ASSIGNED TASK A: In the article on coronavirus cases in Lincoln County, recast the paragraph beginning "The new cases reported Saturday" as a short list that keeps its main facts.
ASSIGNED TASK B: Carry on the news article about rising coronavirus cases in Lincoln County, beginning after its final sentence.
=== DOCUMENT TEXT ===
Coronavirus cases still climbing locally

by WILL LANGHORNE
The Western News | October 13, 2020 7:00 AM

The recent surge in confirmed coronavirus cases in Lincoln County continued over the weekend, bringing numbers to record local highs.

After more than a week of increasing case numbers, health department officials reported 22 new positive test results on Saturday. The updated count brought the total number of active cases in the county to 72. At the time of the announcement, three patients with the virus were hospitalized.

The new cases reported Saturday ranged across demographics. The eldest patient was a symptomatic woman in her 80s. Six of the individuals were younger than 19 years old. Only three of the new patients were asymptomatic. For five of the cases, health department officials were unable to trace the source of their infection.

On Friday, officials reported four new cases. One male in his 30s and three females — one in her 40s, one in her 20s and one under 19 — tested positive for the virus. All were symptomatic and only the female in her 40s was infected from an unknown source.

Troy Public Schools officials announced they were dropping to a more restrictive phase of their COVID-19 guidelines on Oct. 8 after two staff members tested positive for the virus. Previously, guidelines allowed Troy students to move between classrooms in cohorts. Now each cohort is isolated in a classroom throughout the day with teachers rotating between the groups.

Students are still allowed to remove their masks when seated socially distanced from each other at their desks. Teachers are allowed to remove their masks while instructing.

In an Oct. 8 Facebook post, school district officials said several students and staff members were quarantined as health department officials conducted contract tracing.
=== DATA UNDER STUDY ===
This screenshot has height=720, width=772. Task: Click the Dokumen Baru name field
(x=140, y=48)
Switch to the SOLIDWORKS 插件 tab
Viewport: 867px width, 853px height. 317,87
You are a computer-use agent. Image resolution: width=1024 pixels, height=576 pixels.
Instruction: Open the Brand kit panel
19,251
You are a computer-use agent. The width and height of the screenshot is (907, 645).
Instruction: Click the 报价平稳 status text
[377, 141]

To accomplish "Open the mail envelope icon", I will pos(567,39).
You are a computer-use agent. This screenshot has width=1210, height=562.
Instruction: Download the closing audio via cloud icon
===
WRITTEN ANSWER A:
- The new cases spanned a range of demographics.
- The oldest patient was a symptomatic woman in her 80s.
- Six patients were younger than 19.
- Only three were asymptomatic.
- Officials could not trace the source of infection for five of the cases.

WRITTEN ANSWER B:
The countywide spike in cases has also put pressure on Libby school officials. During an Oct. 5 school board meeting, Superintendent Ron Goodman announced that around 70 students and staff were in quarantine across the district.

Libby Public School Board members are set to review COVID-19 policies during an Oct. 12 meeting scheduled for after the print deadline for The Western News.

The virus in Lincoln County reached the level of community spread on Oct. 5 according to health officials. This stage of viral spread means that contact tracers can no longer easily determine where or how those who tested positive became infected.

While health officials said cases are concentrated in Libby, they have refrained from declaring any towns in the county safe from the virus.

Jennifer McCully, public health manager, said health department staff are not breaking down case counts by town because there is no epidemiological reason to do so. Revealing detailed information such as age and gender for those who test positive in small communities, like Trego, could inadvertently reveal their identities, McCully said.